Mind

Why I don't drink, when people ask

The question is more interesting than the answer. A short piece on the different versions of the answer, and what changes about all of them over time.

March 30, 20264 min read

The question itself is interesting. Nobody asks a drinker why they are drinking. Pour a glass of wine at a dinner, and the question is what kind. Decline the glass, and the question is why.

This is not a complaint. It is just an observation about how default the drinking is in adult social life, and how visible the choice to not drink becomes by contrast. The question is going to come, in some form, from someone, at most events. It is worth knowing what you are going to say.

The short answer that works

The instinct is to explain. The instinct is wrong.

The short answer that works is some version of: "I'm taking a break." "Not tonight." "I quit a while back." "I'm driving." "I'm on a thing." Pick whichever is closest to the truth and easiest for you to say in a normal voice.

The reason the short answer works is that almost everyone who asks the question is not actually asking for a story. They are making conversation. They want a quick reply they can react to and then move on to the next thing. If you give them a short answer in a normal voice, they will move on. If you give them three sentences with a hedging tone, they will ask follow-ups you did not want to invite.

The short answer is also more honest. Whatever your real reason is, it is yours. You do not owe a justification to a person you are about to spend forty seconds with at a buffet line.

The longer answer for the people who actually want one

There is a small set of people who will ask the question because they are also asking it, of themselves, and your answer is part of how they think about their own. Spouses of friends. Coworkers who have been quietly cutting back. People in their early thirties who have noticed the pattern and want to talk to someone who is further down the path.

For those people, a longer answer makes sense. The longer answer is something like: "I stopped because I noticed I was sleeping badly and felt worse than I wanted to feel, and the math just stopped working. I have not really missed it."

That is the whole answer. It does not require recovery vocabulary. It does not require an origin story. It does not require you to claim to be cured of anything. It is just a description of what happened, in your own words, in a tone that is not seeking validation.

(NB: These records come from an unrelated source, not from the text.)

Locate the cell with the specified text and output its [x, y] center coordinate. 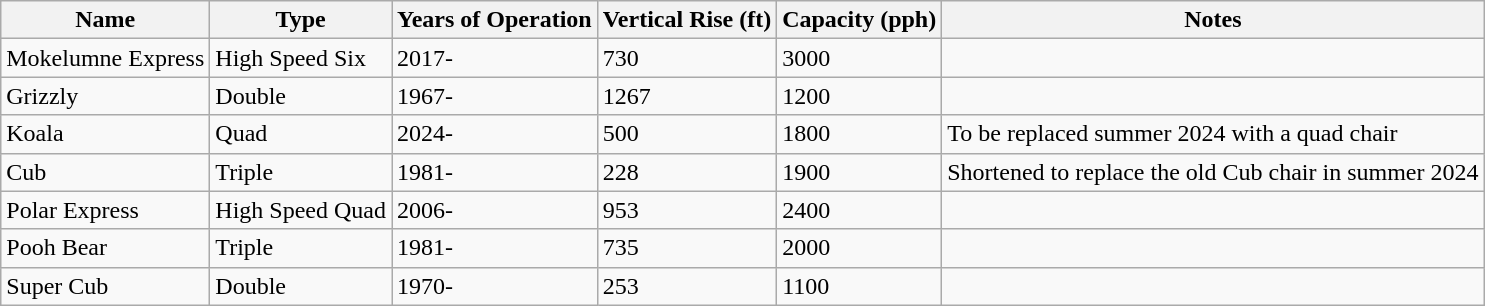
1200 [860, 96]
1100 [860, 286]
1967- [495, 96]
2006- [495, 210]
Pooh Bear [106, 248]
1900 [860, 172]
228 [686, 172]
730 [686, 58]
Years of Operation [495, 20]
735 [686, 248]
Shortened to replace the old Cub chair in summer 2024 [1213, 172]
Koala [106, 134]
Name [106, 20]
1800 [860, 134]
To be replaced summer 2024 with a quad chair [1213, 134]
1970- [495, 286]
Super Cub [106, 286]
Mokelumne Express [106, 58]
Polar Express [106, 210]
2400 [860, 210]
Grizzly [106, 96]
High Speed Quad [301, 210]
3000 [860, 58]
953 [686, 210]
500 [686, 134]
Cub [106, 172]
2017- [495, 58]
Notes [1213, 20]
2024- [495, 134]
2000 [860, 248]
Type [301, 20]
Capacity (pph) [860, 20]
Vertical Rise (ft) [686, 20]
253 [686, 286]
Quad [301, 134]
1267 [686, 96]
High Speed Six [301, 58]
Determine the [x, y] coordinate at the center of the cell enclosing the given text.  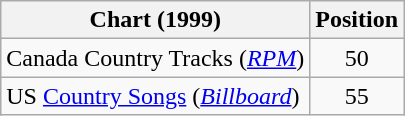
US Country Songs (Billboard) [156, 96]
55 [357, 96]
Chart (1999) [156, 20]
Canada Country Tracks (RPM) [156, 58]
Position [357, 20]
50 [357, 58]
Return the [X, Y] coordinate for the center point of the cell that contains the specified text.  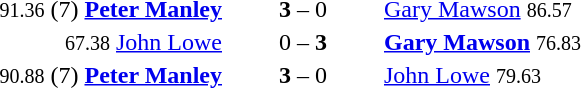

You will know who is in this category by how they listen. The people making conversation will already be looking past you for the next thing. The people who are asking because they are also asking will be still.

The version that is just "I just don't"

Eventually, you arrive at a version of the answer that is barely an answer.

"I just don't."

This is the late-stage answer. It tends to show up around month six or year one. By then the question has been asked enough times that the answer has compressed. By then the question has also become less interesting to you, in a way that comes across in your voice and that closes the conversation cleanly without you having to do anything else.

This is the answer that most longtime non-drinkers settle into. It is not defensive. It is not informative. It is just the truth. They just don't.

What changes about the question over time

The first three months, the question is going to come up at almost every event you attend, and you will find yourself with a small inventory of responses ranked by how much energy you have for the conversation. This is normal and it gets quieter.

By month four or five, the people in your regular orbit have learned your answer and stopped asking. The question now only comes from people you are meeting for the first time, which is a smaller surface area.

By year one, you will notice that the question itself has shifted. Earlier, the question was "why aren't you drinking tonight?" Later, it becomes "do you not drink?" The shift is small but real. The earlier version assumed a baseline and asked about a deviation. The later version treats not drinking as the description of you, and the only question is whether the description is accurate.

By year two, almost nobody asks. You have arrived at the point where not drinking is part of who you are in the same way that not smoking is, or not gambling, or not eating shellfish. It does not require explanation. It just is.

The thing that takes longest to learn

That the question is theirs, not yours.

When you stop drinking, especially in the first few months, you carry around the assumption that every time the question comes up, it is a referendum on your decision. The instinct is to defend, justify, qualify, and reassure. The instinct is exhausting.

The truth is that the question is almost always being asked by a person who is briefly curious or briefly performing a social motion. Their question is not a referendum. It is conversation. The right amount of energy to put into the answer is the amount of energy a normal piece of conversation gets, which is to say: not much.

The shorter the answer, the more the question goes away. The more the question goes away, the less it feels like a question at all.

Eventually, you will be at an event and someone will ask, and you will give a one-word answer and not remember it five minutes later. That is when you know the project is done, and the next part of your life is the rest of your life.